I've come here to seek help because i've encountered something strange, i am not sure whether this is a genuine bug or somehow a recursive act of my modding, error log isn't spitting anything out at me and the remainder of the game seems stable and concise.
When you create custom creature fields and apply them restrictively, it appears to enable a strange behaviour where all creatures that are "general familiarity" either through specific tags or [USE_UNDERGROUND_CREATURES] etc entity tags eventually become domesticated pets, this includes all of the 1st and limited 2nd layer creatures described by use_underground creatures. Including all creatures in the surrounding biomes.
In the given picture, i was able to embark with giant crocodiles, and i will await to see if i can order more crocodiles or underground creatures from merchants but this is extremely wierd and appears to work through the list taming them in world-generation. As you can see jabberers are still untamed but much of everything else is in 20 years of world generation.

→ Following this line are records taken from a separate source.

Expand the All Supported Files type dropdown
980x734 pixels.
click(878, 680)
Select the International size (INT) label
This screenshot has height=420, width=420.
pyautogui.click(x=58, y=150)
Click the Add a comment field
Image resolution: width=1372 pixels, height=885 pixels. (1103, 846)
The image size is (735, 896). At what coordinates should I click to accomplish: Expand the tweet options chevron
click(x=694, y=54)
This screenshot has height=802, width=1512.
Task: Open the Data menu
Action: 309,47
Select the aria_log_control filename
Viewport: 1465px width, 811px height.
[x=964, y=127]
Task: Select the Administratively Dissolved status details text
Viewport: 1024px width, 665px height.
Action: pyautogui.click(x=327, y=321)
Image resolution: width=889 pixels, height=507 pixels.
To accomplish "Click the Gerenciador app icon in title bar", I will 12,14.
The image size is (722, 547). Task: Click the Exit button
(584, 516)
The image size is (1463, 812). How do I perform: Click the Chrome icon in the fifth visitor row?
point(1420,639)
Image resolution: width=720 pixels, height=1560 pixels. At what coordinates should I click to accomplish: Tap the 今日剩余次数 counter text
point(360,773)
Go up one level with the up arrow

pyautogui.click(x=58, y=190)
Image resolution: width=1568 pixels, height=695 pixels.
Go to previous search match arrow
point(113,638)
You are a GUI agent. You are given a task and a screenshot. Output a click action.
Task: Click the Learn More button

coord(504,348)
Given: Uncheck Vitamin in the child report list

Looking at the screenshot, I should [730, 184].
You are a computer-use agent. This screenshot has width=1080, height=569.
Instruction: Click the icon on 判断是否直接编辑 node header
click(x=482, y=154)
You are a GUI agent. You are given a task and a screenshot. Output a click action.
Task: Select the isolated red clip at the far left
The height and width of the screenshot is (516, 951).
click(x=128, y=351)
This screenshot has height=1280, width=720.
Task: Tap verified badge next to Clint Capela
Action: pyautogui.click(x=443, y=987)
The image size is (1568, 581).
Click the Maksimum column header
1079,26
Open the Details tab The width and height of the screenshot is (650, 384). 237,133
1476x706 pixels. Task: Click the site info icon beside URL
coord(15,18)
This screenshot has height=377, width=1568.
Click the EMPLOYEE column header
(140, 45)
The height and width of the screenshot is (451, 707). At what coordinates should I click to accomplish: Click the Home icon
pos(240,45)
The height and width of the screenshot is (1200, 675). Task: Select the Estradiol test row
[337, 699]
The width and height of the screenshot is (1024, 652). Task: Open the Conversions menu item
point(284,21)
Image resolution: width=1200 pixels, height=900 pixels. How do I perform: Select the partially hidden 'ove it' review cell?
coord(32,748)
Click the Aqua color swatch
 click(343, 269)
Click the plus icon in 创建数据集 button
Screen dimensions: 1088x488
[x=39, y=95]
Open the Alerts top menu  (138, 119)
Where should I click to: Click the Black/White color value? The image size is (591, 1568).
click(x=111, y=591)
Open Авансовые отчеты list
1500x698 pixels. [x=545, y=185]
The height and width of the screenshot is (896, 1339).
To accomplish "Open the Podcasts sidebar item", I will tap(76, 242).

In my mind its a bugfix to something that hasn't been a issue in a while but was originally badly implemented when DF moved over to the new animals taming system from dungeon masters a long time ago.I applied this code onto the dwarven & human civilisations as so they wouldn't tame my evil & good pets with the class by accident and are locked out from even doing so accidentally in world-generation.
[ANIMAL]
[ANIMAL_FORBIDDEN_CLASS:EVIL_PET]
[ANIMAL_FORBIDDEN_CLASS:GOOD_PET]
which were custom creature classes i made to keep my raws organised and work with [ANIMAL], none of the listed animals cross into that list and other civilisations with the creatures allowed seem to follow the [ANIMAL] rules with no particular complications. However, creatures with [CREATURE_CLASS] allowed through [ANIMAL] have unlimited range for how deep underground they are taken looking for creatures to tame with that class tag.
Leading to examples of blind cave trolls (layer 2 usually inaccessible) being tamed in world generation by goblins and wreaking havoc rather than the typical first layer response. Which was what i wanted from the tag but suprised me to actually recieve it, thinking that i would have had to make a goblin fortress first and tame them myself.
To end, i don't know what caused this precisely from a game logic standpoint, but it should hopefully serve as instructive to you in avoiding it if you want to, i've reconstructed this effect on multiple worlds using virtually the same entity and creature raw build.